The sourcebook offers new insights into the early modern experience of sustenance. It introduces readers to the tribulations of the women who started a 1629 grain riot, reveals the primacy of eating in Thomas More's Utopia, and explains the significance of posset pots and wedding cultery. The volume features familiar voices such as Spenser, Shakespeare, Jonson, and Milton alongside lesser-known texts and objects to illuminate broader questions of gender, body, hospitality, religion, medicine, social status, ecology, and empire. Drawing from an expansive range of sources—including recipe books, travel narratives, philosophical treatises, and agricultural handbooks—these entries, many previously unpublished, have been expertly curated by leading scholars to map food's journey through early modern English culture.

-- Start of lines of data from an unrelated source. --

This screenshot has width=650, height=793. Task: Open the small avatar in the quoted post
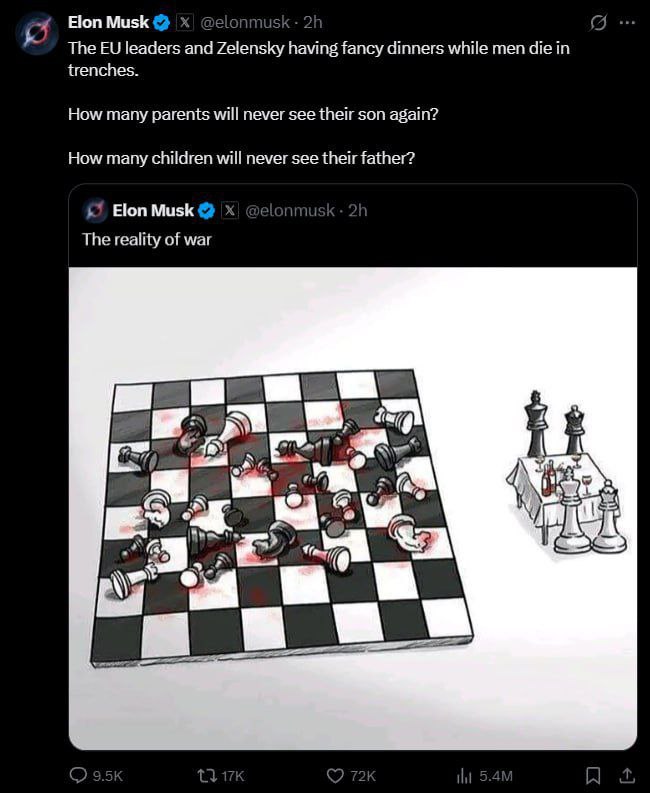click(95, 210)
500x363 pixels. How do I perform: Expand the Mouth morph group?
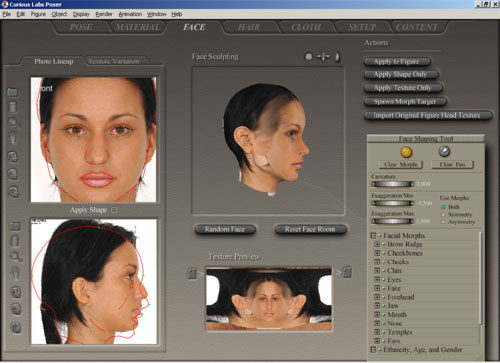(377, 315)
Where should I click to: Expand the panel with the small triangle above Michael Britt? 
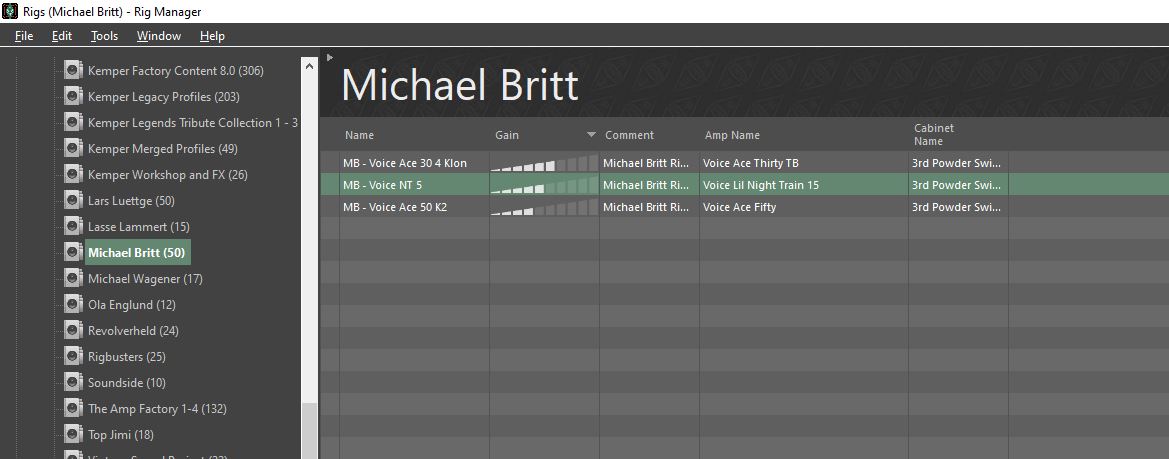point(330,57)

With modern spelling adaptations, contextual headnotes, and comprehensive glossaries of culinary terms, this sourcebook is an accessible and engaging entry point into the field of early modern food studies, ready to use in and beyond the classroom. Its interdisciplinary focus makes this resource of value to students and scholars interested not only in food history but also in cultural studies, art history, and literature.

David B. Goldstein serves as Professor of English and Creative Writing at York University in Toronto. His first monograph, Eating and Ethics in Shakespeare’s England, shared the Shakespeare’s Globe Book Award in 2013. A former restaurant critic and food magazine editor, he has also published three co-edited essay collections on topics related to Shakespeare, food, and early modern hospitality; two books of poetry; and a range of essays on literature, food studies, Emmanuel Levinas, ecology, and contemporary poetics. For four years he co-directed the Folger Shakespeare Library’s Mellon-funded research collaboration, Before “Farm to Table”: Early Modern Foodways and Cultures.

Victoria Yeoman is Professor of English and Liberal Studies at Seneca Polytechnic in Toronto. She has published on early modern foodways, drama, religion, identity, material culture, and pedagogy in the journals Renaissance Studies, Discourse and Writing, and West 86th: The Journal of Decorative Art, Design History, and Material Culture, and in the edited collections Shakespeare and the Stuff of Life (2016) and Routledge Encyclopedia of the Renaissance World (2024). She held the Rhinehart Postdoctoral Fellowship in British History at Appalachian State University (2016–2018) and was a residential fellow (2019–2020) at the Linda Hall Library.